Los tipos de Abono en uso

Ahora os explicaremos en qué consiste cada tipo de abono para que podáis decidir.

Abono orgánico

Se origina por la descomposición de residuos animales o vegetales, por lo que aporta al suelo los nutrientes que los cultivos conseguirían de forma natural. Tienen efectos positivos en la composición química, física y biológica del suelo, mejorando su textura, permeabilidad y retención de agua, reduciendo las oscilaciones del PH, y estimulando la actividad y multiplicación de los microorganismos. Sin embargo, su acción es lenta, algo que podría llegar a considerarse como una desventaja.

Entre los abonos orgánicos más utilizados se encuentran el compost o compostaje, estiércol, turba, abono verde o humus de lombriz. Si deseáis conocer los detalles de cada uno de estos tipos de abono, os invitamos a consultar nuestra entrada dedicada exclusivamente a este tema.

Abono inorgánico

Este compuesto, que no tiene materia orgánica -ni vegetal ni animal- se puede obtener de forma natural por medio de minerales extraídos de la tierra o también se puede producir artificialmente en los laboratorios.

Suele ser el más utilizado debido a la facilidad y rapidez para disolverse en el suelo y ser absorbido por las raíces, así como por los altos niveles de concentración de nutrientes esenciales: calcio, potasio, nitrógeno y fósforo.

Antes de seguir, es importante recordar que el nitrógeno (N) promueve el crecimiento de las hojas y los frutos, el fósforo (P) se encarga del correcto desarrollo y funcionamiento de las raíces, y el potasio (K) favorece la multiplicación celular y la formación óptima de los tejidos.

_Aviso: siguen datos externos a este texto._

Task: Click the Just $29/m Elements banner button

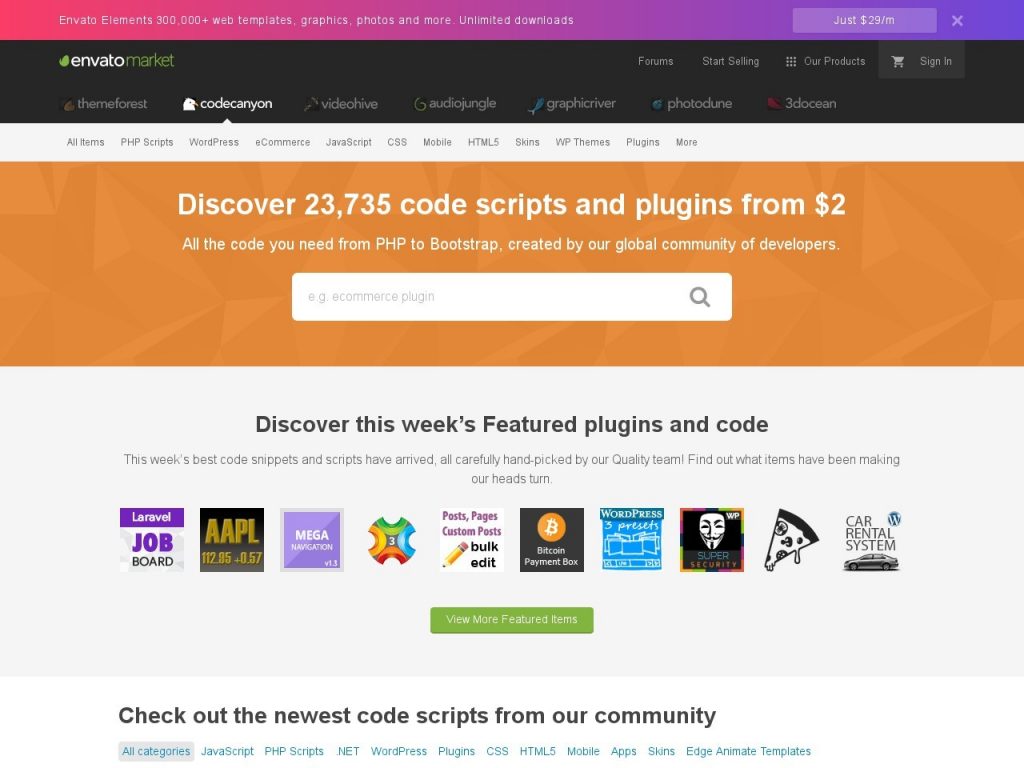Action: 863,19
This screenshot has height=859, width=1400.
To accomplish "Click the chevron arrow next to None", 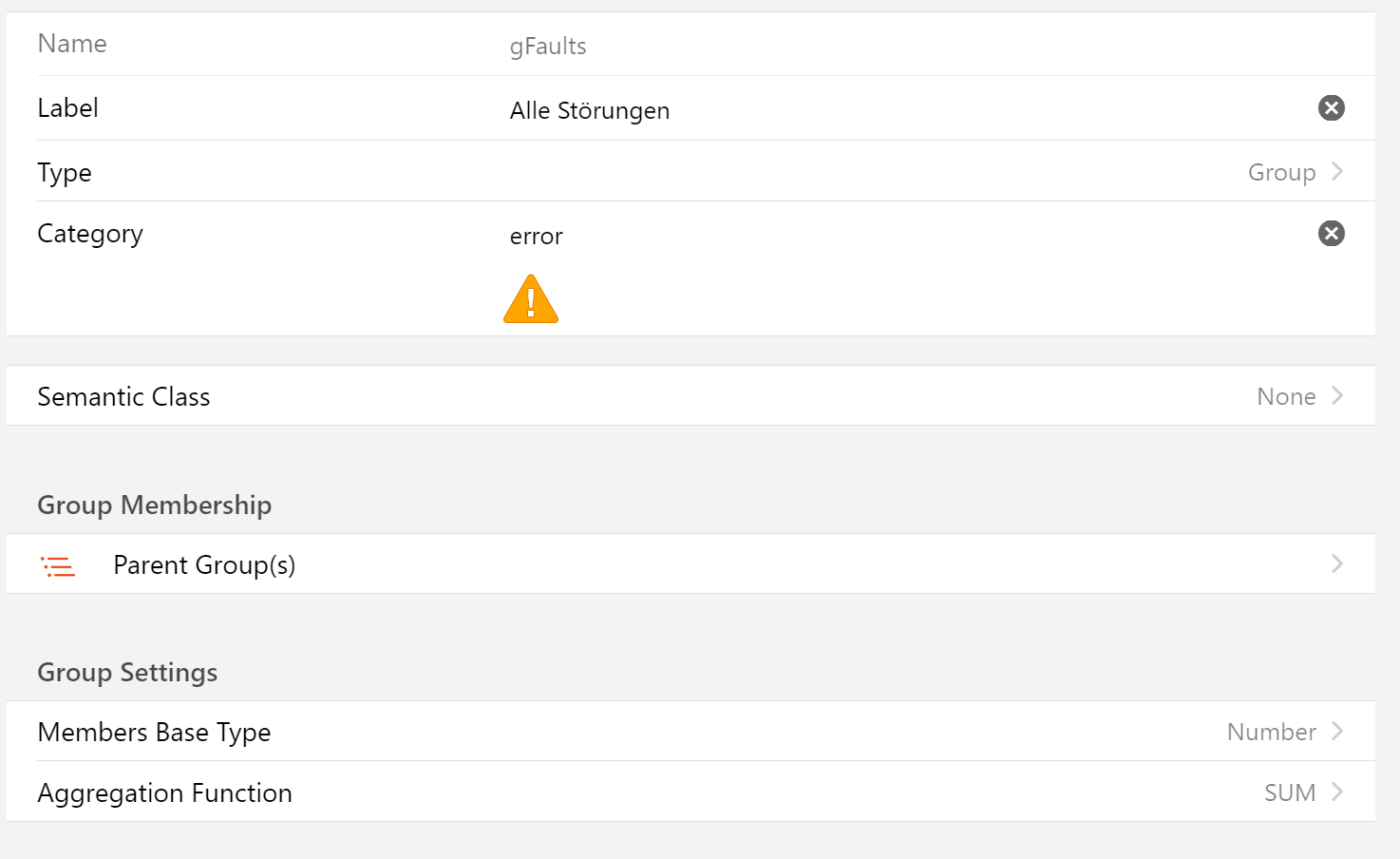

Precisamente en función de sus nutrientes, los abonos inorgánicos también se pueden dividir en simples (nitrogenados, potásicos y fosfatados), es decir que contienen una sola sustancia, o en complejos (que contienen más de un elemento o los tres al mismo tiempo, entre nitrógeno, fósforo o potasio).

Adicionalmente, los abonos inorgánicos también se pueden categorizar debido a su presentación: sólidos, líquidos o blending –en inglés significa mezcla-.

Pero lo que debéis tener en cuenta para elegir el tipo de abono, más allá de la forma, composición u origen, es su función de devolver los nutrientes a la tierra para obtener los mayores rendimientos.

Optar por uno orgánico o inorgánico, así como por algunas de sus diferentes presentaciones, es cuestión de gustos desde que se haga de forma consciente y responsable.